Secondo quanto ricostruito dagli agenti, la truffa era stata organizzata nei dettagli: i responsabili utilizzavano profili social fittizi e numeri di telefono intestati a prestanome, fornendo alla vittima informazioni tecniche e documenti falsi per rendere credibile la vendita e ottenere bonifici immediati.

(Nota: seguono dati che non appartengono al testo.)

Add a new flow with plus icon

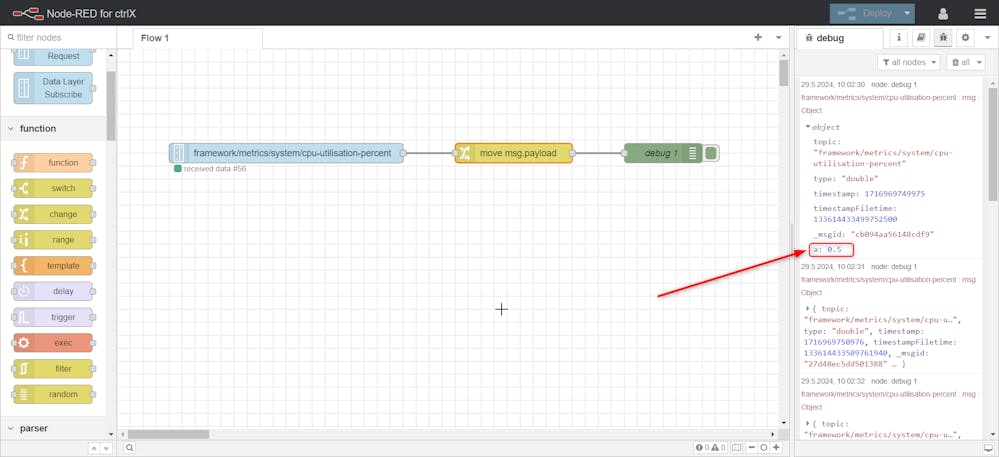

Le indagini dell’Ufficio di Polizia Giudiziaria hanno permesso di andare oltre il singolo episodio, facendo emergere un sistema più ampio. Il denaro sottratto veniva infatti rapidamente trasferito tra diversi conti correnti e carte prepagate, in modo da rendere difficile il recupero delle somme. Parte dei fondi finiva anche su conti esteri, in particolare in Germania, mentre altri venivano prelevati in contanti presso sportelli automatici, soprattutto in provincia di Reggio Calabria, come documentato dalle immagini di videosorveglianza dei postamat.

Gli accertamenti hanno portato all’identificazione di cinque persone, residenti tra le province di Reggio Calabria e Vicenza, già note alle forze dell’ordine per reati simili. Per loro è scattata la denuncia con le accuse, a vario titolo, di truffa aggravata e riciclaggio.